• PROBLEM REQUIREMENTS
Reproduce the listing below, substituting "screen assistant" for each occurrence of "GUI agent" and leaving everything else unchanged.

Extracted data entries
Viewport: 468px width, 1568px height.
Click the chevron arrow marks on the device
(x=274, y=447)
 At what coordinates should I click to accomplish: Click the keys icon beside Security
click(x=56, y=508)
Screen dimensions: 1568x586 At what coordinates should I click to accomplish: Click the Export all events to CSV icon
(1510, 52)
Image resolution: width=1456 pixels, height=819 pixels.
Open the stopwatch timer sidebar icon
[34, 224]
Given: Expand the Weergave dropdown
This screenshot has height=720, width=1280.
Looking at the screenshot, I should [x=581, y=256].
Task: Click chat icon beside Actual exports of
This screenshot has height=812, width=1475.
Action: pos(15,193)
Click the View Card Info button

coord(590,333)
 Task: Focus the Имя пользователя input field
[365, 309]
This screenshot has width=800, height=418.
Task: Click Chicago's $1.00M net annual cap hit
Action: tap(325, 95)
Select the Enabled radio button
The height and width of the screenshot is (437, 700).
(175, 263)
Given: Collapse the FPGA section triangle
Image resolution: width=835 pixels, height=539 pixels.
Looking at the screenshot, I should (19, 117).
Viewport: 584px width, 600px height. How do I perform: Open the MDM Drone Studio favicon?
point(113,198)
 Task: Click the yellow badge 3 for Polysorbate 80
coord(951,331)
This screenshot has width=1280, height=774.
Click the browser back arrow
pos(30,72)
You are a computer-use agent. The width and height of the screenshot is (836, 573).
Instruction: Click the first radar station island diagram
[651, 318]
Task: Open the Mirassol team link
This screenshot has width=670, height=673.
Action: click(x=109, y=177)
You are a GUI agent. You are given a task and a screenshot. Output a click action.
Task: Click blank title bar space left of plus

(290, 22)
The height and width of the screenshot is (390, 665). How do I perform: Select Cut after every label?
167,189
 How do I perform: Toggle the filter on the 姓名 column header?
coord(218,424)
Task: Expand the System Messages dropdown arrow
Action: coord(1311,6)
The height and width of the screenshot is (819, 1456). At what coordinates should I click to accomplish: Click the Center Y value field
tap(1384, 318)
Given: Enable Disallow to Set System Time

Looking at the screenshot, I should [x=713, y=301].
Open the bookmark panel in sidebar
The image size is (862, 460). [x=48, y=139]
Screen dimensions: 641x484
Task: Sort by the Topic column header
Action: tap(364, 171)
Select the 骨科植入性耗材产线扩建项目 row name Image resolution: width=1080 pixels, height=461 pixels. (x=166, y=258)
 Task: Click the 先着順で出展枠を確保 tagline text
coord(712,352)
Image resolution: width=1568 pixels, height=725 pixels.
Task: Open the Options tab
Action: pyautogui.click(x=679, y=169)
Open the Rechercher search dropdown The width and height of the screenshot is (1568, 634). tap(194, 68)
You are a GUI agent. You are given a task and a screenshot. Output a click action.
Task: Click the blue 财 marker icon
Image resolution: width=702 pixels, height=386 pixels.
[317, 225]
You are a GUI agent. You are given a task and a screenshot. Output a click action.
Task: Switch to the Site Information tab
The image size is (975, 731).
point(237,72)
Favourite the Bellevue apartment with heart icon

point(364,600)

• EXERCISE SOLUTION
Viewport: 468px width, 1568px height.
Click the chevron arrow marks on the device
(x=274, y=447)
 At what coordinates should I click to accomplish: Click the keys icon beside Security
click(x=56, y=508)
Screen dimensions: 1568x586 At what coordinates should I click to accomplish: Click the Export all events to CSV icon
(1510, 52)
Image resolution: width=1456 pixels, height=819 pixels.
Open the stopwatch timer sidebar icon
[34, 224]
Given: Expand the Weergave dropdown
This screenshot has height=720, width=1280.
Looking at the screenshot, I should [x=581, y=256].
Task: Click chat icon beside Actual exports of
This screenshot has height=812, width=1475.
Action: pos(15,193)
Click the View Card Info button

coord(590,333)
 Task: Focus the Имя пользователя input field
[365, 309]
This screenshot has width=800, height=418.
Task: Click Chicago's $1.00M net annual cap hit
Action: tap(325, 95)
Select the Enabled radio button
The height and width of the screenshot is (437, 700).
(175, 263)
Given: Collapse the FPGA section triangle
Image resolution: width=835 pixels, height=539 pixels.
Looking at the screenshot, I should (19, 117).
Viewport: 584px width, 600px height. How do I perform: Open the MDM Drone Studio favicon?
point(113,198)
 Task: Click the yellow badge 3 for Polysorbate 80
coord(951,331)
This screenshot has width=1280, height=774.
Click the browser back arrow
pos(30,72)
You are a computer-use agent. The width and height of the screenshot is (836, 573).
Instruction: Click the first radar station island diagram
[651, 318]
Task: Open the Mirassol team link
This screenshot has width=670, height=673.
Action: click(x=109, y=177)
You are a screen assistant. You are given a task and a screenshot. Output a click action.
Task: Click blank title bar space left of plus

(290, 22)
The height and width of the screenshot is (390, 665). How do I perform: Select Cut after every label?
167,189
 How do I perform: Toggle the filter on the 姓名 column header?
coord(218,424)
Task: Expand the System Messages dropdown arrow
Action: coord(1311,6)
The height and width of the screenshot is (819, 1456). At what coordinates should I click to accomplish: Click the Center Y value field
tap(1384, 318)
Given: Enable Disallow to Set System Time

Looking at the screenshot, I should [x=713, y=301].
Open the bookmark panel in sidebar
The image size is (862, 460). [x=48, y=139]
Screen dimensions: 641x484
Task: Sort by the Topic column header
Action: tap(364, 171)
Select the 骨科植入性耗材产线扩建项目 row name Image resolution: width=1080 pixels, height=461 pixels. (x=166, y=258)
 Task: Click the 先着順で出展枠を確保 tagline text
coord(712,352)
Image resolution: width=1568 pixels, height=725 pixels.
Task: Open the Options tab
Action: pyautogui.click(x=679, y=169)
Open the Rechercher search dropdown The width and height of the screenshot is (1568, 634). tap(194, 68)
You are a screen assistant. You are given a task and a screenshot. Output a click action.
Task: Click the blue 财 marker icon
Image resolution: width=702 pixels, height=386 pixels.
[317, 225]
You are a screen assistant. You are given a task and a screenshot. Output a click action.
Task: Switch to the Site Information tab
The image size is (975, 731).
point(237,72)
Favourite the Bellevue apartment with heart icon

point(364,600)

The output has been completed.